Но вот Станкевич остался там, по другую сторону провода, а Пугачева по эту. На этой стороне было явно лучше. На той стороне была потенциальная тюрьма да грязные шпалы этапов и пересылок, а на этой... На этой – черная икра, золотой телефон и огромный изумруд Шакья-Муни. Пугачева любовно огладила изумруд, подышала на него, протерла мерлушковой тряпочкой. Господи, как хорошо жить! И жить не в тюрьме!
Пугачева удовлетворенно достала с полки книгу и погрузилась в чтение. Книгой оказалась Библия. Пугачева внимательно прочла титул. Она всегда читала титульный лист, прежде чем углубиться в содержание произведения. На титуле было написано: "Библия. Необычайные приключения первобытных людей, полные опасностей и жгучих тайн." Что ж, весьма недурственно.
Послюнявив палец Пугачева перевернула листики и начала чтение с середины. Первая строка сразу же завлекла ее...
"– Ах, мы остались одни! Трахни меня, папа! – взмолилась дочь Лота.
– Я не могу! – ответил старик в сильнейшем волнении.
– Но почему?! Почему?! – заламывая руки закричала дочь.
– Потому что мы родственники, – роняя слезы говорил Лот.
– Но если Богу было угодно погубить весь наш город лютой смертью за грехи, то как же нам теперь размножиться без мужчин, если остались только ты, я да сеструха моя?! Овладей мною тотчас же!
– Не могу, не могу, это тоже грех! Грех кровосмешения! – рыдал старик.
– Но грех кровосмешения меньше, чем грех кровопускания! А погубить весь наш род, не размножив его суть то же кровопускание! О!

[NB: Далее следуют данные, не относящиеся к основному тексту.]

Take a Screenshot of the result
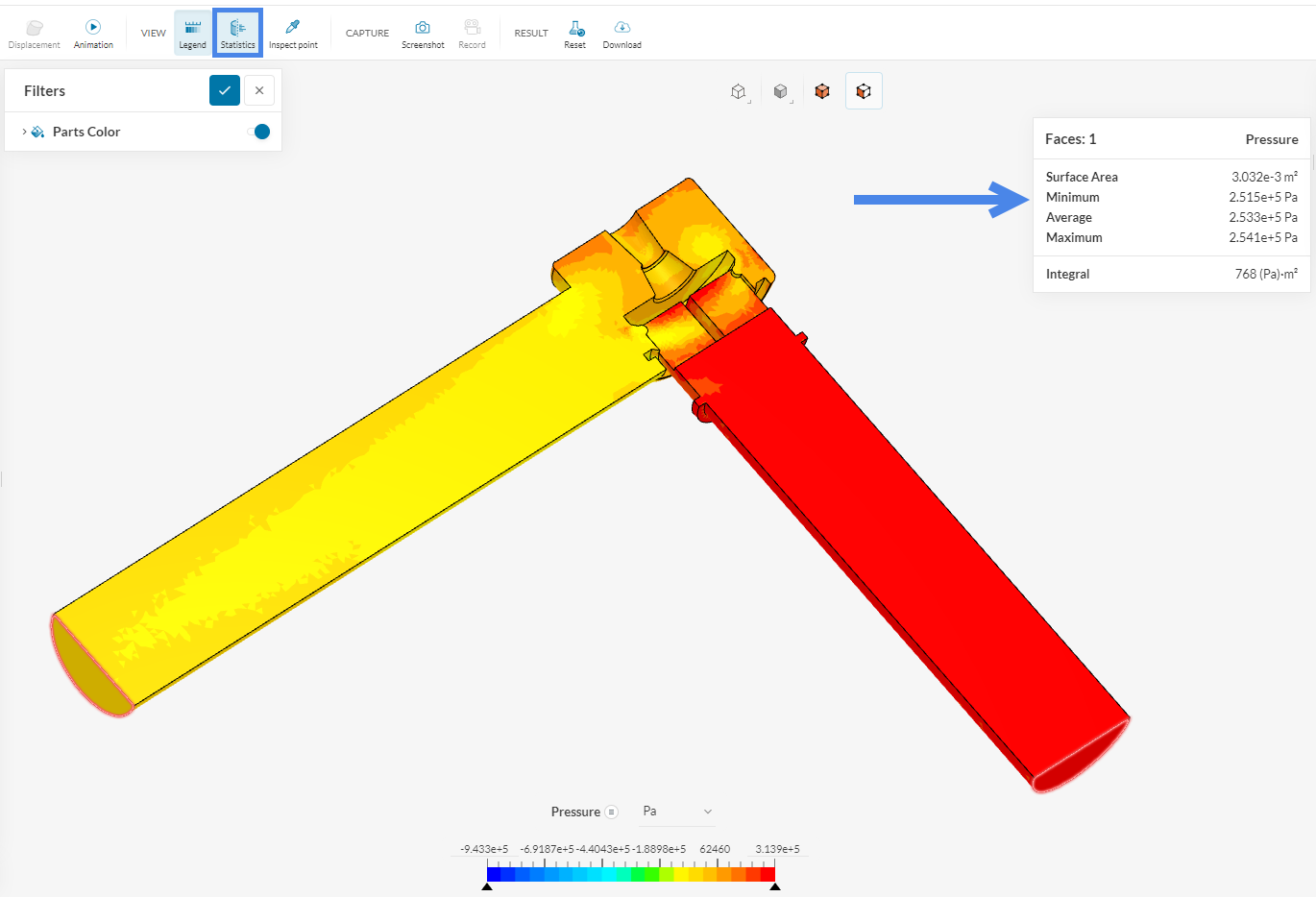The height and width of the screenshot is (897, 1316). point(423,32)
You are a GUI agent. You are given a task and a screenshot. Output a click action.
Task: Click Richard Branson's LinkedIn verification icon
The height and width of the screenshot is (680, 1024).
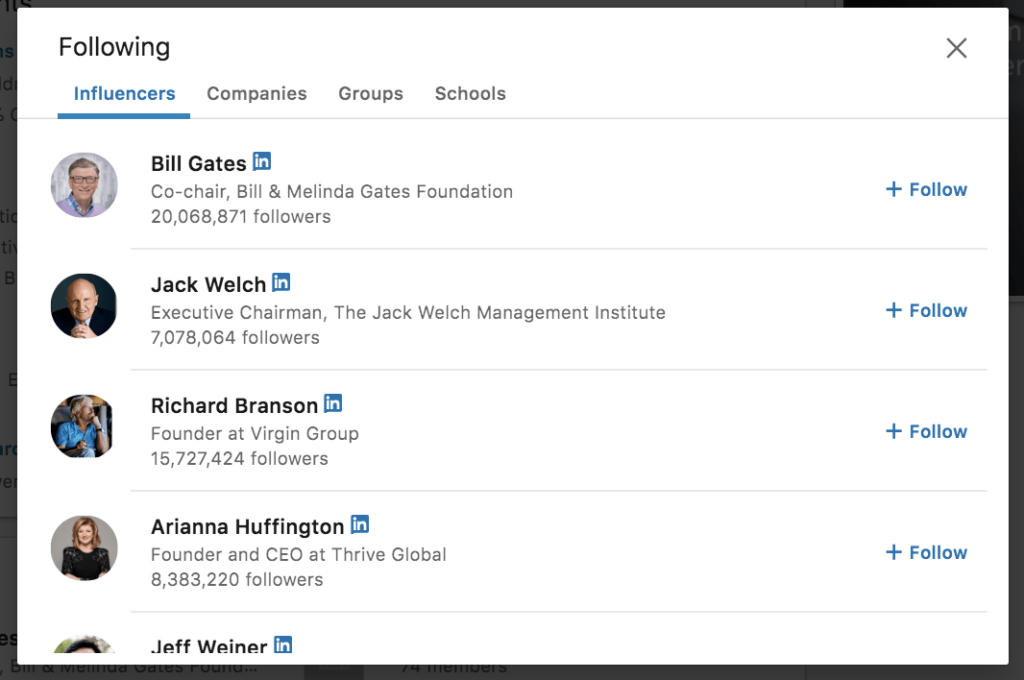[x=332, y=403]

– Ладно, но запомни – я иду на это с тяжелым сердцем! – воскликнул Лот и овладел белесым телом своей единоутробной дочери. Он был пьян и не отдавал отчета в своих действиях. Сестры нарочно напоили его и поочередно овладели его телом, хотя со стороны казалось, что это именно он овладевает их туловищами. Но нет! Не таков был святой праведник Лот!
С той поры семя Лота размножилось, и его стало как грязи."
Прочитав этот кусок, Пугачева всплакнула. Она любила чувствительные романы. Но все-таки что-то осталось тут для нее непонятное. Наверное, нужно было начинать читать сначала. Рыжая женщина перелистнула несколько страниц и вновь углубилась в чтение.
"– Идите и убейте всех! – Велел господь Иисусу Навину.
Навин был простой человек, пошел и убил. Он и его ребята вырезали целый город, всех женщин изнасиловали, детей умертвили и скотину их тоже умертвили. Потому что Господь захотел умертвить и скотину. Кстати, женщин после использования по назначению, Навин тоже умертвил как скотину. Это было весьма богоугодное дело, и так надо всегда впредь поступать."
Пугачева заскучала: про войну она читать не любила и начала искать места про любовь. Таких мест оказалось много. Через страницу кто-то кого-то трахал. Как правило, отец трахал свою дочь или козу. Но встречались и нормальные половые акты по большой и чистой любви. Особенно Пугачеву поразила история про одного престарелого царя, который отымел маленькую девочку-подростка. После каждой истории траха следовали длинные списки размножившихся как грязь евреев.
Увлекшись очередной сексуальной историей с кровавым концом, Пугачева так переволновалась, что даже уснула. Ее тяжелая голова упала в раскрытую книгу, и спящая певица засопела, сладко чмокая губами, как бодрствующий Гайдар.
Спи, милая...
Глава 31
Явлинский был евреем. Он нисколько не скрывал это и совершенно не стеснялся. Приходил и прямо так и говорил: «Я еврей! А что, не нравится?». Все терялись, смущались как бы даже и начинали убеждать Явлинского, что никто против его национальности ничего не имеет.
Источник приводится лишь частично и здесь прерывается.